Emile – or something similar, whatever he had told her his name was – waved for another pair of drinks. They carried on with the banal, arch sort of conversation that both knew was just killing time.

‘Oh, we cannot resist beautiful English girls,’ he said presently. ‘It is even a feature of our pornography, a perverse dream of sullying the pale, delicious, puddings with our dark passion.’ Posy believed him, and didn’t say aloud, but thought, that the opposite was also true, she was drawn to the idea of sheiks and pashas, though
the only ones she had actually seen, in Harrods, say, or accompanying a bevy of black-covered women in Marks and Spencer, were seldom attractive, and usually fat. It was more the idea of sheiks that was sexually exciting. Though perhaps by ‘our’ he had meant Frenchmen? Frenchmen or sheiks, the attraction of opposites was another law of life, perhaps even a physical principle – it was all in D. H. Lawrence.
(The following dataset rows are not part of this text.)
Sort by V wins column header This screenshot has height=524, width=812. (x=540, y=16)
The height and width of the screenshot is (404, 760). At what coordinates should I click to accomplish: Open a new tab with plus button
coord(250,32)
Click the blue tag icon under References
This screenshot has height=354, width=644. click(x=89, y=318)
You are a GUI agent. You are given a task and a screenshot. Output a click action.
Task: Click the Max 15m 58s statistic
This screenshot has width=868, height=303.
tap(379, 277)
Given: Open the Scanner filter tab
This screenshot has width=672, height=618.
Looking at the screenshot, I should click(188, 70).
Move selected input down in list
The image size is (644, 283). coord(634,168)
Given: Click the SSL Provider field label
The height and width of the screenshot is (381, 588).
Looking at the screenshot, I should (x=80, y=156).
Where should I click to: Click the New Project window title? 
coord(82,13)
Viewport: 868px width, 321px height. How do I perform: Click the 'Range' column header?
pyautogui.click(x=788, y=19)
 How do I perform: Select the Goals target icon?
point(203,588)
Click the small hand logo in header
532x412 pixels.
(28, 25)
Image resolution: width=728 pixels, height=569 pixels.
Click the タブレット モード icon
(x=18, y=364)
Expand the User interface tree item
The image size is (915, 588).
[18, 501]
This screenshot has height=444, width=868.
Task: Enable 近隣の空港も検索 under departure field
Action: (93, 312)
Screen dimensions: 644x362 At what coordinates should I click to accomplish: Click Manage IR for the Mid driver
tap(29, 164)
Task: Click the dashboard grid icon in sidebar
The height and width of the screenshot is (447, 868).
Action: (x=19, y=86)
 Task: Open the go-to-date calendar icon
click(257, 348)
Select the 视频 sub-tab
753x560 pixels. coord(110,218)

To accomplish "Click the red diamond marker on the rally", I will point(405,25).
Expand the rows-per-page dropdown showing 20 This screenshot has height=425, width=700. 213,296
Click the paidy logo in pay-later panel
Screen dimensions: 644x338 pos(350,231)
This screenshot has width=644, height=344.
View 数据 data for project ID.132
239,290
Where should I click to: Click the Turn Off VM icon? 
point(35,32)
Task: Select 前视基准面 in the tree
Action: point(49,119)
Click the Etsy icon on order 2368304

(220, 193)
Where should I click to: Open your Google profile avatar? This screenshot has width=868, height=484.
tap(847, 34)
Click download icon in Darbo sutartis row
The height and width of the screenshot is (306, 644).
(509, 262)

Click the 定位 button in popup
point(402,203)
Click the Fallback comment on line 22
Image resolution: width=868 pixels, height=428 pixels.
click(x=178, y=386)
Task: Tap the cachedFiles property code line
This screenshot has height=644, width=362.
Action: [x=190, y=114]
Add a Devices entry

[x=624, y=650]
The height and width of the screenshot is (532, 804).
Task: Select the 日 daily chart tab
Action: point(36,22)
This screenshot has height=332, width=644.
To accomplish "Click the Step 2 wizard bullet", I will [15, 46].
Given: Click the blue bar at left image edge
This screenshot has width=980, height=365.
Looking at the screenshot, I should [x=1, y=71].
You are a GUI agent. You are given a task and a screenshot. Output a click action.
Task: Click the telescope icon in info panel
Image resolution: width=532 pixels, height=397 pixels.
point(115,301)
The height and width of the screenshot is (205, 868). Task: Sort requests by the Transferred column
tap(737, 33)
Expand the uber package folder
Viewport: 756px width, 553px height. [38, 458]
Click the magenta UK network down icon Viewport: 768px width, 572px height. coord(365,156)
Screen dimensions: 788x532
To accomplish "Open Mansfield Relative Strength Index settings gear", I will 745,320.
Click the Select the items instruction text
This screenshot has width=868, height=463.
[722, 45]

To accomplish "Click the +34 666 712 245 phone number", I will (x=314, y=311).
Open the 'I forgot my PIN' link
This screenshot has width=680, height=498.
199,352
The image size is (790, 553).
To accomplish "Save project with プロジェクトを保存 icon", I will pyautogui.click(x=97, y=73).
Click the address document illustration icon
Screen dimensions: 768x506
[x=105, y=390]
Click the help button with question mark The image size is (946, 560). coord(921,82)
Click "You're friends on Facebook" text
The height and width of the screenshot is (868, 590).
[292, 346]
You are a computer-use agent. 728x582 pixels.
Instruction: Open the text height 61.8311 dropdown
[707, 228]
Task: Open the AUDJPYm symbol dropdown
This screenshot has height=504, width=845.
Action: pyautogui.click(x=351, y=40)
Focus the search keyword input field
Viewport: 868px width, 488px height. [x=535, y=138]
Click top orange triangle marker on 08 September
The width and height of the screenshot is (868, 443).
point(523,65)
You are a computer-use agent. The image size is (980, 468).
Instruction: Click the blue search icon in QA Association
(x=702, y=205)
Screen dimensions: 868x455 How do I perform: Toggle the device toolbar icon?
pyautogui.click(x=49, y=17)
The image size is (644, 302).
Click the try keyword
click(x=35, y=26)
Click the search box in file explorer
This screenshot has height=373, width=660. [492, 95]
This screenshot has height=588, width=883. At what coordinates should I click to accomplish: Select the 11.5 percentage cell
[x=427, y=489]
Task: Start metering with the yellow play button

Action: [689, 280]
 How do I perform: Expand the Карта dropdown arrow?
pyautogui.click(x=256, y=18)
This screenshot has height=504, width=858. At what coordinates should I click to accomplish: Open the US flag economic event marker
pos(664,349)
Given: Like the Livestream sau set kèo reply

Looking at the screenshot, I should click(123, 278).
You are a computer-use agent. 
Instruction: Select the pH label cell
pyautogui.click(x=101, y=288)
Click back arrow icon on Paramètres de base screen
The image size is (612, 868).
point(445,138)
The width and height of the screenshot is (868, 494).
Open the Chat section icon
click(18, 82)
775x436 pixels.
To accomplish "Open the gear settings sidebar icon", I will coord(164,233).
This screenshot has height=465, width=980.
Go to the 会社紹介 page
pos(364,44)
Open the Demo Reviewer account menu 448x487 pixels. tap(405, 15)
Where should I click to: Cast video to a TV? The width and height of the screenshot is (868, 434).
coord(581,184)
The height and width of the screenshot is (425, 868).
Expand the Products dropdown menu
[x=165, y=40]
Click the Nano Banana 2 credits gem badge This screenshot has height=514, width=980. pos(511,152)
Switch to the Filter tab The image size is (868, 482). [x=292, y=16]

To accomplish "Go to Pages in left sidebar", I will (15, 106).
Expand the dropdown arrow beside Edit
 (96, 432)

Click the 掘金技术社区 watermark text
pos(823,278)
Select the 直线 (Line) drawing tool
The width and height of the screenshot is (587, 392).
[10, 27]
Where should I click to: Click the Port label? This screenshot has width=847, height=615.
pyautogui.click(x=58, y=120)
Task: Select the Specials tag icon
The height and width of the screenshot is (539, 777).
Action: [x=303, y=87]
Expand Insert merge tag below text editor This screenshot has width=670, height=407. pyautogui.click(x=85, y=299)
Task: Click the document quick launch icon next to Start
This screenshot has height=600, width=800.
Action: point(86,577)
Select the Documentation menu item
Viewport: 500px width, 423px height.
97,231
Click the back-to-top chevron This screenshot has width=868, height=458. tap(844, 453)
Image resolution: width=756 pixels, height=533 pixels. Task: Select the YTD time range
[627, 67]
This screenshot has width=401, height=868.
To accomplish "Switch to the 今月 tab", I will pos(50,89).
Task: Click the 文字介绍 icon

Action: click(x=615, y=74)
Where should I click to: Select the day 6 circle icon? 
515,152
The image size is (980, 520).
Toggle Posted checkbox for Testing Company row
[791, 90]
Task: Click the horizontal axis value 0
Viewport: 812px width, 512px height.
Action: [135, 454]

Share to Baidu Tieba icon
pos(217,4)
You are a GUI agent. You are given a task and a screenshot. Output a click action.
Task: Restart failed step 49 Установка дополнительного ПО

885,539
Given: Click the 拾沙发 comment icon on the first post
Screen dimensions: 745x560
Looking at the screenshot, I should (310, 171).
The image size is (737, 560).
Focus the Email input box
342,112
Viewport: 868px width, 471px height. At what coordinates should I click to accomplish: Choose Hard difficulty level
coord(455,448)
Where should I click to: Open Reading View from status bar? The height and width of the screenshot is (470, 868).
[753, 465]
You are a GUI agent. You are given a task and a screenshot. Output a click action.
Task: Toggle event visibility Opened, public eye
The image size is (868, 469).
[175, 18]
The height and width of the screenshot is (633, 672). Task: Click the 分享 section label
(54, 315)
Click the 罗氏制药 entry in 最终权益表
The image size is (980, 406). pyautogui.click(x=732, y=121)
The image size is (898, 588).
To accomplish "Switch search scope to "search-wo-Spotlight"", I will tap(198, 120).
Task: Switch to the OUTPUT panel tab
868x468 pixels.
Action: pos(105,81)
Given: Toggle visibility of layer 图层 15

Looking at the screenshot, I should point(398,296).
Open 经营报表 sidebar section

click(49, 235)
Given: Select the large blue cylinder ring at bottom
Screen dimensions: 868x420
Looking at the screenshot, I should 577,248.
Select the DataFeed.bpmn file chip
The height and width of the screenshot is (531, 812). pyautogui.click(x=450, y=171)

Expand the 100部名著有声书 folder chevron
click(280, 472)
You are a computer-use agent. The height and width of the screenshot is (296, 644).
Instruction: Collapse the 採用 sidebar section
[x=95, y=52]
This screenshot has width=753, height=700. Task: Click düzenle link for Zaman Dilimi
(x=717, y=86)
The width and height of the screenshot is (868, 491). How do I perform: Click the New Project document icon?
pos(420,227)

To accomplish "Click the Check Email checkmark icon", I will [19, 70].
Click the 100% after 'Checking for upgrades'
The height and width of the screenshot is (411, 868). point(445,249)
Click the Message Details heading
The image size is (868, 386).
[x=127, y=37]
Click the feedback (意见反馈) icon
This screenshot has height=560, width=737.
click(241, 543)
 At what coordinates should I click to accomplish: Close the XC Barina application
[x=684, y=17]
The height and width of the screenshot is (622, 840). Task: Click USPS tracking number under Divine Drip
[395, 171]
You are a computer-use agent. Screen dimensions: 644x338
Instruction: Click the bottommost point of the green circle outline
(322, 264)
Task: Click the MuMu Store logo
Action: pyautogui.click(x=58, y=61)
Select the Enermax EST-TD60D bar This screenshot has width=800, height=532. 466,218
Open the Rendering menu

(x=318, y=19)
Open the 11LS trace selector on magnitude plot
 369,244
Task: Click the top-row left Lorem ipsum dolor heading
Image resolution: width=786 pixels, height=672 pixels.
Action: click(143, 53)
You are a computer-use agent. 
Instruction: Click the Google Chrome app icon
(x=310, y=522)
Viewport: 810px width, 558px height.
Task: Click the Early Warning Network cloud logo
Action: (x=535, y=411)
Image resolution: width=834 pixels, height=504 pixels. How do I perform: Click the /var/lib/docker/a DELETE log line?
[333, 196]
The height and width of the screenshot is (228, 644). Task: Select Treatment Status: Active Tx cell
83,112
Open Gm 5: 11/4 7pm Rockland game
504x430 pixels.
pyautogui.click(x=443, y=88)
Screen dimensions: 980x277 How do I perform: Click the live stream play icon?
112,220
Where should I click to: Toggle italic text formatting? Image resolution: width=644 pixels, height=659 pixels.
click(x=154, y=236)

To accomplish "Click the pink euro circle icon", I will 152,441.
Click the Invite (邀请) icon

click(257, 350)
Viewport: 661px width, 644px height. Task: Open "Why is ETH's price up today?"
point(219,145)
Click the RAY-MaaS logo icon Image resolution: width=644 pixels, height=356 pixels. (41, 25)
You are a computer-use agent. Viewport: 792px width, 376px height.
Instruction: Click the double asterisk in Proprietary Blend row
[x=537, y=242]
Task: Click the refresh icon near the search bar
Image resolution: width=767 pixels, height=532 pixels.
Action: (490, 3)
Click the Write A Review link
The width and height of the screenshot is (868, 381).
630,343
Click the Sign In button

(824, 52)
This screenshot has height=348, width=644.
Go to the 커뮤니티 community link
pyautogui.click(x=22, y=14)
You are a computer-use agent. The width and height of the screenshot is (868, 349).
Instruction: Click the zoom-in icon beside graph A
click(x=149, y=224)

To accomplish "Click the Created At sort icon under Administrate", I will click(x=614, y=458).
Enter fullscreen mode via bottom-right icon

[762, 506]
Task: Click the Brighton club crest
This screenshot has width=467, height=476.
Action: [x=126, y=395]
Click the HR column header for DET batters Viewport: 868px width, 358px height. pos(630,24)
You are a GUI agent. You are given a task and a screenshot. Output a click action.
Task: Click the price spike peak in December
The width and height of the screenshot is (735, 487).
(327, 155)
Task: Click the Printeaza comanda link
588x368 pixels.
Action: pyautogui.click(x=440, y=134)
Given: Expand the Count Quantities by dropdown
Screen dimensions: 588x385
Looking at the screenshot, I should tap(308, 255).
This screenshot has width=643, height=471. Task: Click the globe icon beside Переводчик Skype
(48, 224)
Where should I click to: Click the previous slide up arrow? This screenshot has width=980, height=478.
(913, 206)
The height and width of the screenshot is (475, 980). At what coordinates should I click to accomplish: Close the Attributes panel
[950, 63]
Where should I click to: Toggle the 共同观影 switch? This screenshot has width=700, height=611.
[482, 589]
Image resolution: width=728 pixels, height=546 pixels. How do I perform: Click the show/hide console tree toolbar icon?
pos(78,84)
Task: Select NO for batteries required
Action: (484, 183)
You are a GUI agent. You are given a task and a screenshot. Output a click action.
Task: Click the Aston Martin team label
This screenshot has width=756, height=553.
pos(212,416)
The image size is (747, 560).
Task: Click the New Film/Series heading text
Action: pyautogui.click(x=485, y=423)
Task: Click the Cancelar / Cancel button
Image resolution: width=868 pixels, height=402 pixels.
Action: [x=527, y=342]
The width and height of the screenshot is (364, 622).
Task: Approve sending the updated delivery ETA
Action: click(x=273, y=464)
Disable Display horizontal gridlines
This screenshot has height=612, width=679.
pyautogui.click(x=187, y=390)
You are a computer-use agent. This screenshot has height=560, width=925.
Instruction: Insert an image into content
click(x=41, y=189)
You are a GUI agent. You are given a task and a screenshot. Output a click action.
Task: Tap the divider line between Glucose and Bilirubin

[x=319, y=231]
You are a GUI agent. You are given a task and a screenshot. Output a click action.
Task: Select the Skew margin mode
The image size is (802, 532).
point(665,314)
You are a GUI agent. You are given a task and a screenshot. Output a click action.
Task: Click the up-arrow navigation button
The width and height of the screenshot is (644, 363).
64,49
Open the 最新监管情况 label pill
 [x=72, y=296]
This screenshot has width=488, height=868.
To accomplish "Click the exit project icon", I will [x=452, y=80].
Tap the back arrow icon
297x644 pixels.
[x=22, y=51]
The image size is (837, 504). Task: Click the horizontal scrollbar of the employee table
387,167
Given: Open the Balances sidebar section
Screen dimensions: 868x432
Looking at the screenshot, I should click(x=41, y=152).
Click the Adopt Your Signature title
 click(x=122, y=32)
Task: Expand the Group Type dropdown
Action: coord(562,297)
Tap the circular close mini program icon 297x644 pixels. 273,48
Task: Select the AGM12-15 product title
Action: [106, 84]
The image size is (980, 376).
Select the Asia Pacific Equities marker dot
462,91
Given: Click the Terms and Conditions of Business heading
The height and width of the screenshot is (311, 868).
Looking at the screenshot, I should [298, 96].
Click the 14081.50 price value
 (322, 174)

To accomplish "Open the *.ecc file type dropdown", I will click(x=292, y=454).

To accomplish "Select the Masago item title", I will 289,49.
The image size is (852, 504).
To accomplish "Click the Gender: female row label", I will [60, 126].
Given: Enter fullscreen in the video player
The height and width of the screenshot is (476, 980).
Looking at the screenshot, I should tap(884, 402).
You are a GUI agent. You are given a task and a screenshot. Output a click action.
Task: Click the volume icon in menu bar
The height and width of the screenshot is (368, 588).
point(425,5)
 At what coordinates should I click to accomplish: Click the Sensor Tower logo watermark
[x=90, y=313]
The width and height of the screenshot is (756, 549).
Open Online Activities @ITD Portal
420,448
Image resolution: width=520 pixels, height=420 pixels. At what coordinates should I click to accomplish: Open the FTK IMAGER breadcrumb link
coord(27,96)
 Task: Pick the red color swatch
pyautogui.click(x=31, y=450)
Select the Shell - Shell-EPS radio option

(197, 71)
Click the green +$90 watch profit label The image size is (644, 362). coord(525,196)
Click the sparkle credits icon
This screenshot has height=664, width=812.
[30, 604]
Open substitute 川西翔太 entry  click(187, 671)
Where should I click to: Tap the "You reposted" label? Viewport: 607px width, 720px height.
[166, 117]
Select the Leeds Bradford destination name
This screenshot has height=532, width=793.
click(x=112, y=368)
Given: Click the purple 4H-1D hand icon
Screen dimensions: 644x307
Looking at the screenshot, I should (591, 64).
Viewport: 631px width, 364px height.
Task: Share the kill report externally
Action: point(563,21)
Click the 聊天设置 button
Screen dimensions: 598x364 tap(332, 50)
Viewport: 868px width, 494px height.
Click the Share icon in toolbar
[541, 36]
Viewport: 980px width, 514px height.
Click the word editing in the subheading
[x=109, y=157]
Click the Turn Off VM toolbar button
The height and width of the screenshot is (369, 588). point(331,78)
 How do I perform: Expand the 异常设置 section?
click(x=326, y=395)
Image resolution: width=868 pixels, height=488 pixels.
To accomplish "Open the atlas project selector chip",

Thinking of D. H. Lawrence gave her courage, for people were always having impulsive sexual encounters in Lawrence. It was easier to think of doing so outside London, though she had done some fairly crazy things there, too, though never with an absolute stranger and mostly when she was a teenager and sort of miserable. There was a connection to misery now – poor Father – but lust was a better description of her present mood, a delightful feeling, and urgent in its promptings, above all signifying that you were your own person and not a pawn of fate, and no one knew her in distant Valméri anyhow. You were supposed to screw around at a ski resort. Then there was the idea of affirmation. Faced with death – that of a parent symbolizing and prefiguring your own – what was more defiant and positive than making love, even though, logically, it ought to include the making of a new life, but never mind that. You read of people in prison making love, and during the plague.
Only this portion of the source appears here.